The only aspect of jungle movement Johnny Cooper found unpleasant was through mangrove swamps. Here, beyond the jungle canopy, the patrol had to move in blazing sunlight, either wading up to the waist in slimy ooze, or hopping from root to root along the mangroves, an exhausting exercise that skinned the arches of the feet. There was nowhere to sleep at night but in a hammock slung from fragile roots that might easily snap, pitching the sleeper into the water. The swamps were full of giant bull-leeches that not only sucked huge amounts of blood but whose bites stung painfully. Swamp-water was infected with ‘lepto’ and leech-bites gave the virus an easy access point. Sloshing through the dark water was dangerously noisy and incredibly slow, even by jungle standards. ‘Before my initiation there,’ Cooper wrote, ‘I found it hard to believe that it could take one hour to cover five hundred yards.’6
In spite of this, Cooper found his first experience in the rainforest satisfying – he never felt claustrophobic or nervous of creepy-crawlies. Like others, he’d started out with a sense of detachment that gave away imperceptibly to a feeling of absorption. The true lesson of the ulu was to acquire what the SAS called ‘ground feel’ – the ability to blend into the forest, to become one with the environment instead of separate from it. Far from being hostile, Cooper found the jungle cool and tranq
uil – a place where a man could make himself at home.
67. The worst going he ever experienced in Malaya
Within a year, four hundred thousand squatters on the jungle fringes had been resettled by British troops. Though moved forcibly, most found their new circumstances more favourable than the old. They were given new houses and land of their own, and eventually provided with schools and medical facilities. At the same time, stiff measures were adopted to prevent any contact with the terrorists.
Denied access to Chinese squatters, the Communists started growing their own crops and forcing local Malays to provide them with food. While the Regiment was in Singapore, intel had come in from ex-CTs that a hundred guerrillas of the MRLA’s 12 Regiment had installed themselves at Kampong Sepor in the Belum valley, on the Thailand–Malaya frontier. They had blistered on to the Malay villagers, and were cultivating paddy-fields on the banks of the Sungei Belum.

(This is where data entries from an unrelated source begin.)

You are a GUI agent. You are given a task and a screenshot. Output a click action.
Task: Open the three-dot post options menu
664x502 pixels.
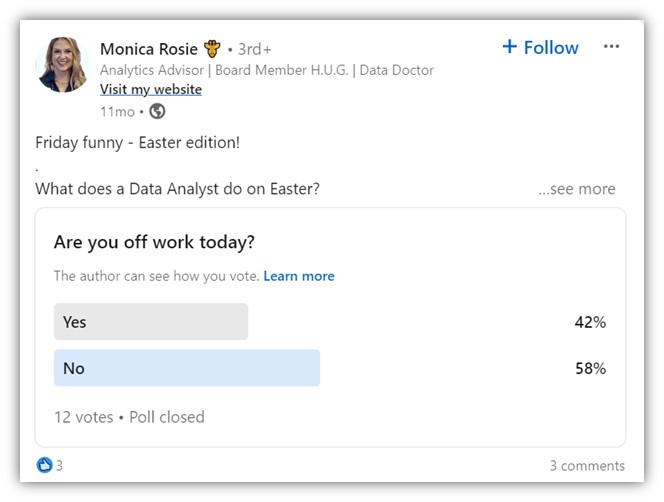(611, 46)
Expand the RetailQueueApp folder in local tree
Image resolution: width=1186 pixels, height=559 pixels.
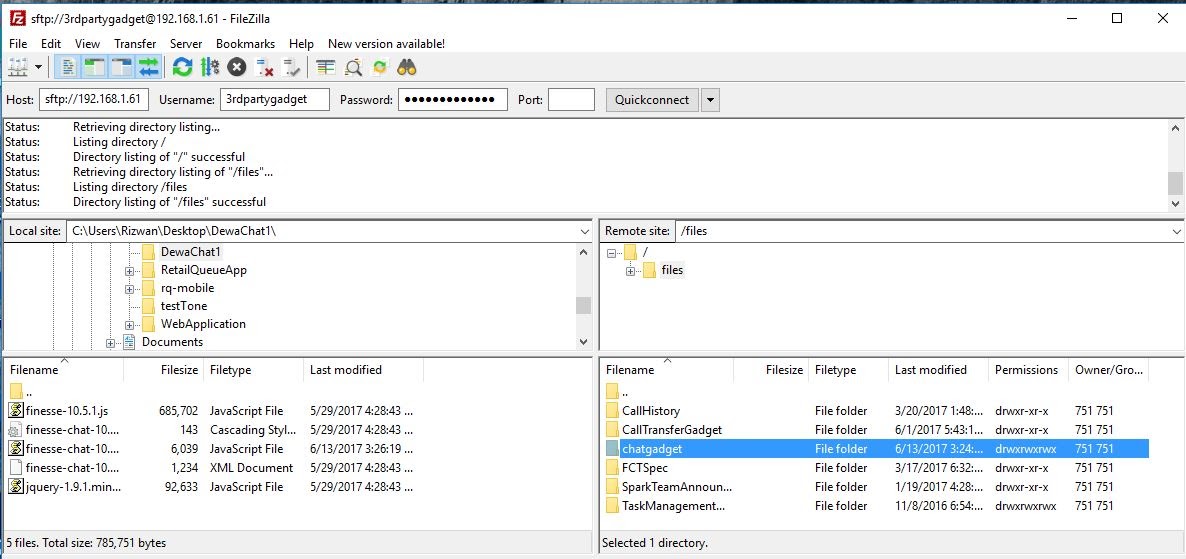[130, 271]
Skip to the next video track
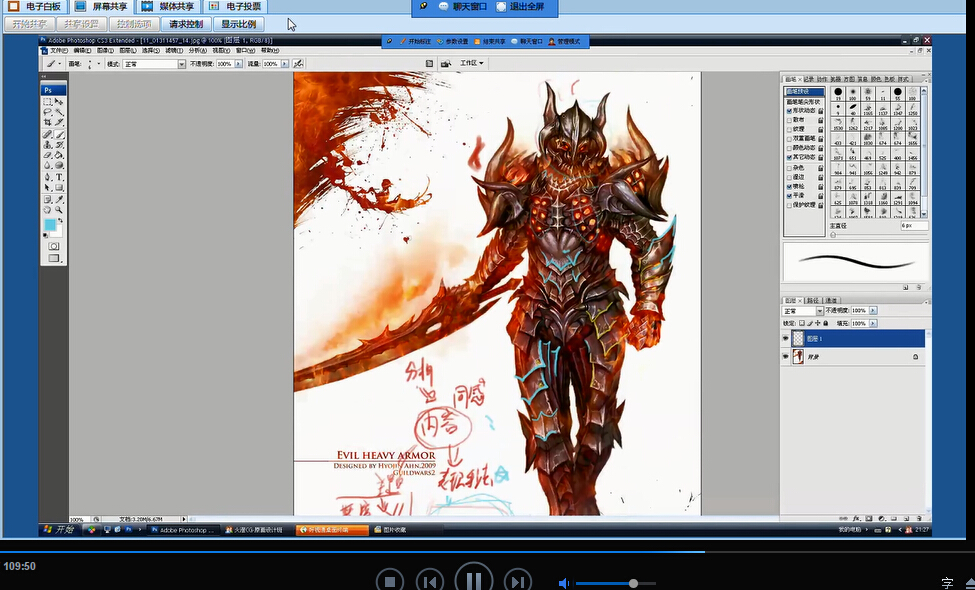The image size is (975, 590). (x=517, y=581)
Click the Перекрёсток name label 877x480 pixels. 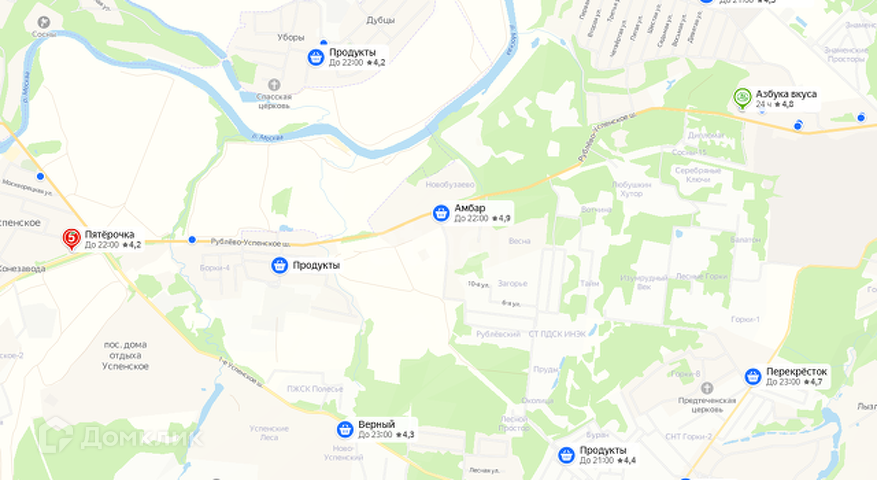[x=796, y=371]
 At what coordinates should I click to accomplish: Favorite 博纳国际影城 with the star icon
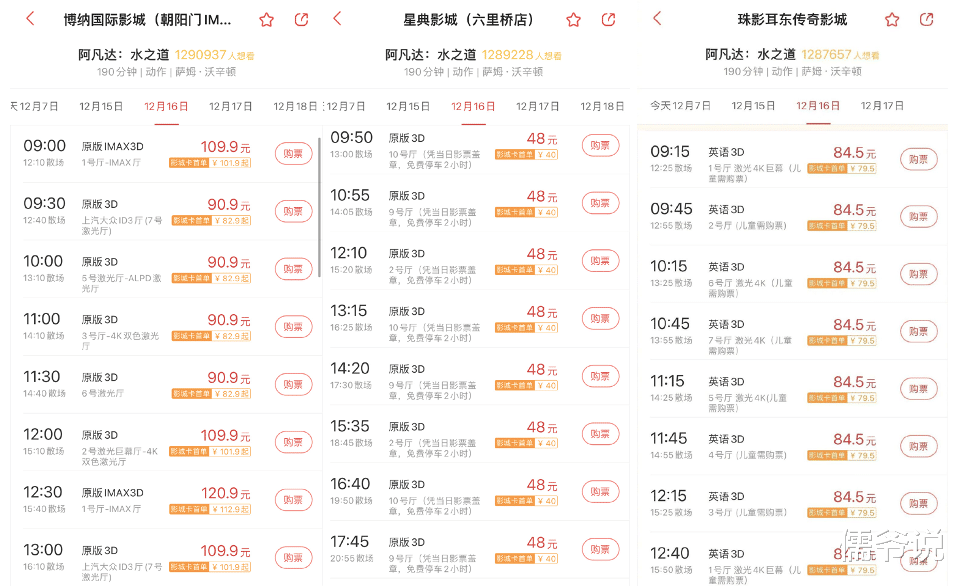266,20
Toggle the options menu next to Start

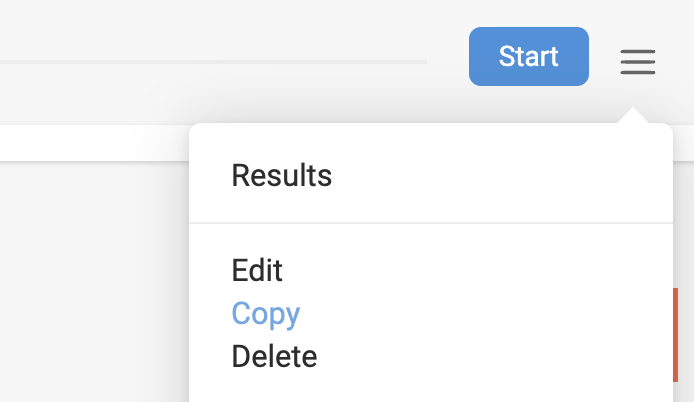[637, 62]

B, C and D Squadrons, 22 SAS, were tasked to take out the terrorist base. While C and D would tab in across the mountainous spine of Malaya, B Squadron would be inserted by parachute on the paddy-fields. It would be the first operational jump since the war. The SAS would be part of a battle-group that included Royal Marines, Gurkhas and Malayan Police.
The ex-21 SAS-men of ‘Big Time Bravo’ were the only trained parachutists in the Regiment, but most hadn’t jumped since Overlord. Rough training facilities were cobbled together at Changi airport in Singapore, which would shortly blossom into a new parachute school.
The op – designated ‘Helsby’ – kicked off almost as soon as the Regiment returned to the field after its sojourn in Singapore. B was scheduled to drop from RAF Dakotas on 8 February 1952. The other two squadrons, under John Woodhouse, set out in three-tonners from Kota Bahru at the beginning of the month. They were hoping to reach Batu Melintang in the central mountains before saddling up their Bergens. Heavy rains had barred the roads, though, and the men had to debus two days short of the drop-off point. This meant beetling on at a tremendous tack to reach the tactical area before B Squadron was inserted.